Note: This is a first person narrative series and does not make claims of any sort.

The dawn was finally about to arrive in a matter of few hours, my hand maidens were already very busy in arranging every tiniest details. The Saree, the jewellery- from the little bells in my anklets to the pearls pleated in my hair. They took care of everything. I only had one thing to do, which I was doing very sincerely- to dream about the being I had loved for so long and was finally about to be married to.

I was told that I am the reincarnation of Devi Sati, his first wife. But the only thing I could remember was his beautiful eyes that has been in my subconscious from the day I was born. And for a husband, I could not think of anyone but him, I never really realised when that devotion took a beautiful turn and made it impossible for me to exist without him.

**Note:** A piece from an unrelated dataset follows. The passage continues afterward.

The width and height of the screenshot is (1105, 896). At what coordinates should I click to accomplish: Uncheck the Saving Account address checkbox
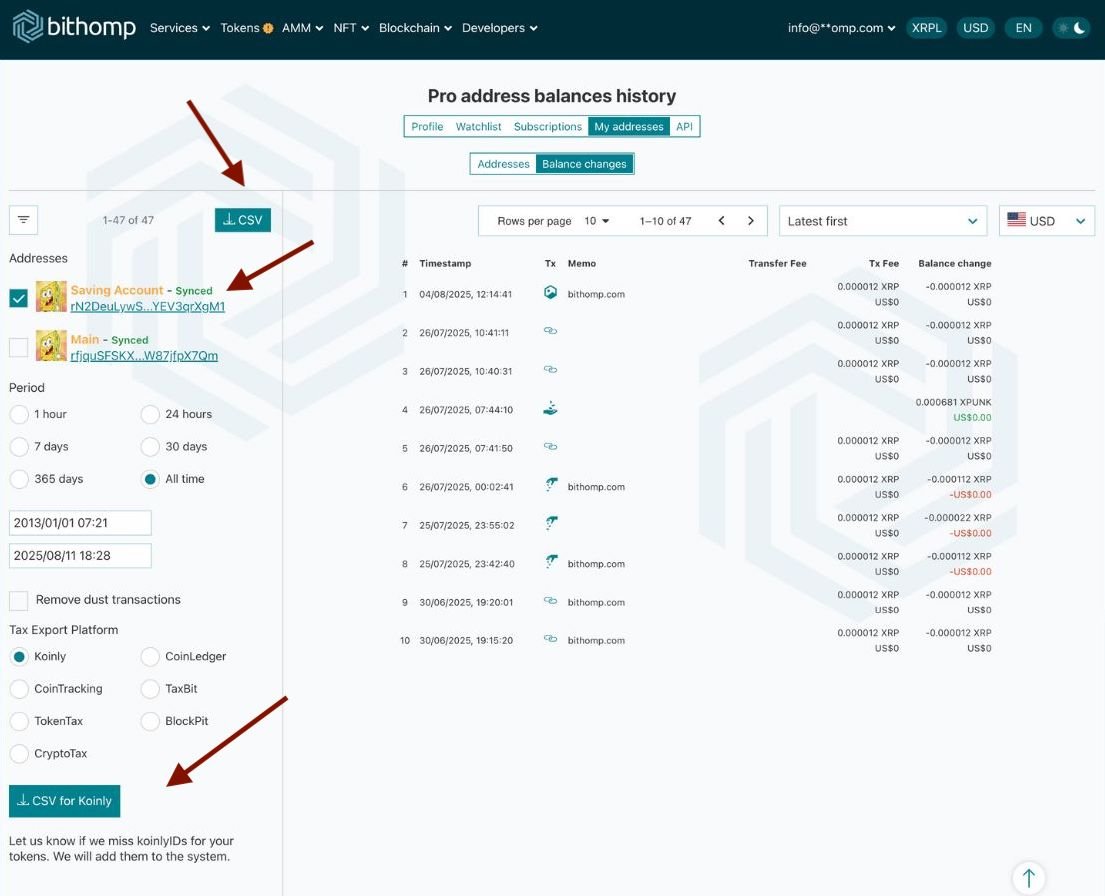click(19, 298)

In those caves, when I used to be in his service while he experienced deep trances will always be one of the most precious, sacred moments for me. Those were the days where I really came to know the being I wanted to be with. This being had no pretences. Ashes all over the body, a snake curled up around the neck, wrapped in a tiger skin, he did not care what anybody including me thought. He was his true self, always! His true, innocent self that melted my heart. Even though for the entire time I was there, he never showed me any instances of innocence but I could just feel it in his heart. I could feel the love he feels for his creation. While he sat with his eyes closed, I could feel everything he was as if we were one and not two separate beings. I was drenched in love for him and for every other being that existed in this beautiful world and all others.

Never have I been in such a spellbinding trance. The mind does not exist when he is around. Nothing and everything exist at the same time. It’s almost paradoxical. I feel calm. And it just feels right, I don’t know how to put it in any other words. I was overjoyed when he asked me for a Vardaan, a boon! and I asked for what I have desperately wanted since forever. I asked for him to be mine.

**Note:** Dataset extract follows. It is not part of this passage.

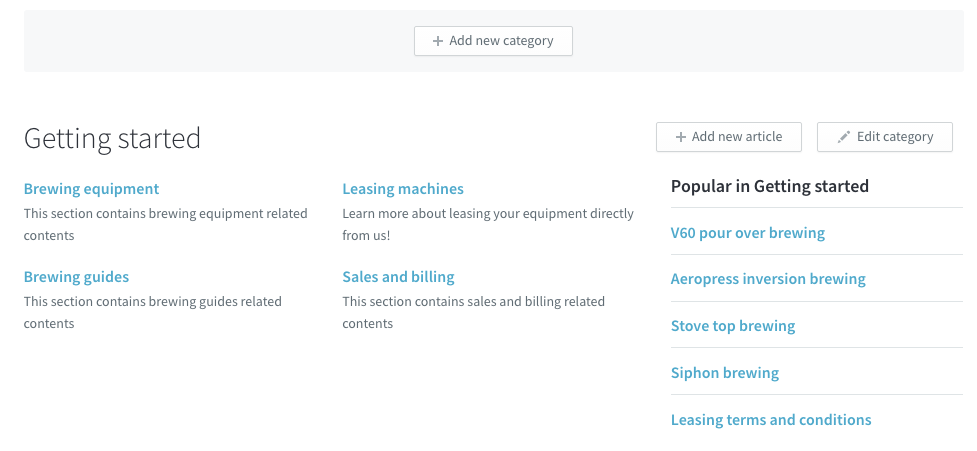Click the Popular in Getting started heading
The width and height of the screenshot is (977, 451).
coord(770,186)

“Would you prefer the gold ones or the silver ones?” My handmaiden interrupted my bridal thoughts holding two different anklets in her hands. But did I really care about anklets? I blankly blinked at her just like a child does when she is presented with something she is clueless about. After a few seconds when I was finally able to register what she was asking, I mindlessly chose one, don’t even remember which one and she tied them on my henna adorned ankles.

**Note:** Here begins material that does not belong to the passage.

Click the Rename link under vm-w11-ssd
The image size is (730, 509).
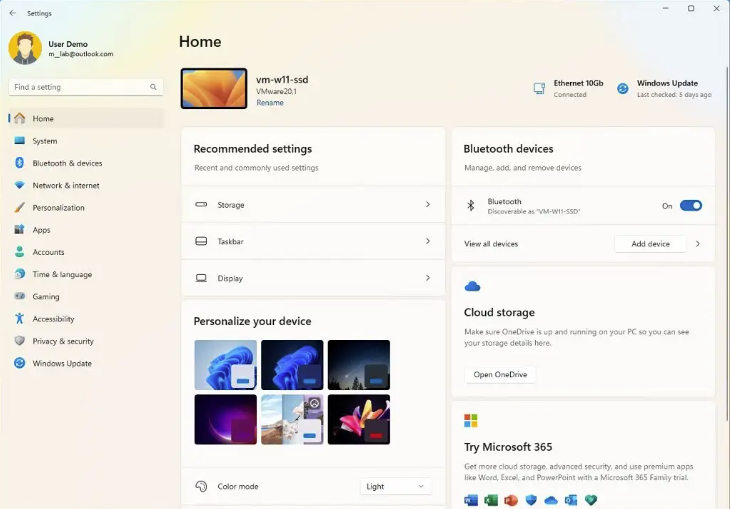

The whole dawn passed like a dream because it will always be blurry in my head. I was physically there, yes, in my chambers as the daughter of King Himavat but my mind and heart were not there anymore. I was lost in the thoughts of my divine who was about to be my husband. I was his and he was mine even before we were married. So much so that I could barely think of anything else. Little did I know then that I was in Bhava samadhi on my wedding day.